A cura di Pasquale La Selva
Il 9 novembre 2017, il Consiglio dell’Autorità Nazionale Anticorruzione ha approvato in via definitiva la delibera n. 1134 recante «Nuove linee guida per l’attuazione della normativa in materia di prevenzione della corruzione e trasparenza da parte delle società e degli enti di diritto privato controllati e partecipati dalle pubbliche amministrazioni e dagli enti pubblici economici».
Il nuovo quadro normativo e l’ambito di applicazione
Le linee guida operano nel quadro normativo del d.lgs. 97/2016 recante “Revisione e semplificazione delle disposizioni in materia di prevenzione e corruzione, pubblicità e trasparenza, correttivo della legge 6 novembre 2012, n. 190 e del decreto legislativo 14 marzo 2013, n. 33, ai sensi dell’articolo 7 della legge 124/2015, n. 124, in materia di riorganizzazione delle amministrazioni pubbliche” e del d.lgs. 175/2016 “Testo unico in materia di società a partecipazione pubblica” come modificato dal d.lgs. 100/2017.
La principale novità in materia di trasparenza del d.lgs. 97/2016, è l’introduzione dell’ambito soggettivo di applicazione delle disposizioni dell’intero decreto relativamente all’accesso civico generalizzato e agli obblighi di pubblicazione, con l’aggiunta del nuovo art. 2-bis al d.lgs. 33/2013.
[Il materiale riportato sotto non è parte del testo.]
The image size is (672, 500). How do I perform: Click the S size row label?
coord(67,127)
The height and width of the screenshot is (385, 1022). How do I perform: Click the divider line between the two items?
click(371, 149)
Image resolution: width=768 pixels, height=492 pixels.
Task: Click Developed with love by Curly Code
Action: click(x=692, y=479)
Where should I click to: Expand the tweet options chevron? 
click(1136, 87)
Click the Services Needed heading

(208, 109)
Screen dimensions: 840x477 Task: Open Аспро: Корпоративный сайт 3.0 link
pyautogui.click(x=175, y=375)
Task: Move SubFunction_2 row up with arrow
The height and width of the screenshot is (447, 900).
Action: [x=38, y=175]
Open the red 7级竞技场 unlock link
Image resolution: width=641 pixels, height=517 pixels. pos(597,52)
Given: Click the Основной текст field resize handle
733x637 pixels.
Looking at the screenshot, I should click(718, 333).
L’art. 2-bis è composto di tre commi: al primo contiene un richiamo all’ art. 1, co. 2, del d.lgs. 165/2001 per la definizione di “pubbliche amministrazioni”; al secondo comma si dispone che la disciplina dettata dal d.lgs. 33/2013 si applica, in quanto compatibile, anche a enti pubblici economici e ordini professionali, società in controllo pubblico ad esclusione delle società quotate come disposto dal d.lgs. 175/2016, associazioni, fondazioni e enti di diritto privato, anche privi di personalità giuridica, con bilancio superiore a € 500.000, la cui attività sia finanziata in modo maggioritario per almeno due esercizi finanziari consecutivi nell’ultimo triennio da pubbliche amministrazioni e in cui la totalità dei titolari o dei componenti dell’organo di amministrazione o di indirizzo sia designata da pubbliche amministrazioni; al terzo comma si dispone che la medesima disciplina prevista per le pubbliche amministrazioni di cui al comma 1 si applica “in quanto compatibile, limitatamente ai dati e ai documenti inerenti all’attività di pubblico interesse disciplinata dal diritto nazionale o dell’Unione europea, alle società in partecipazione pubblica e alle associazioni, alle fondazioni e agli enti di diritto privato anche privi di personalità giuridica, con bilancio superiore a cinquecentomila euro, che esercitano funzioni amministrative, attività di produzione di beni e servizi a favore delle amministrazioni pubbliche o di gestione di servizi pubblici”.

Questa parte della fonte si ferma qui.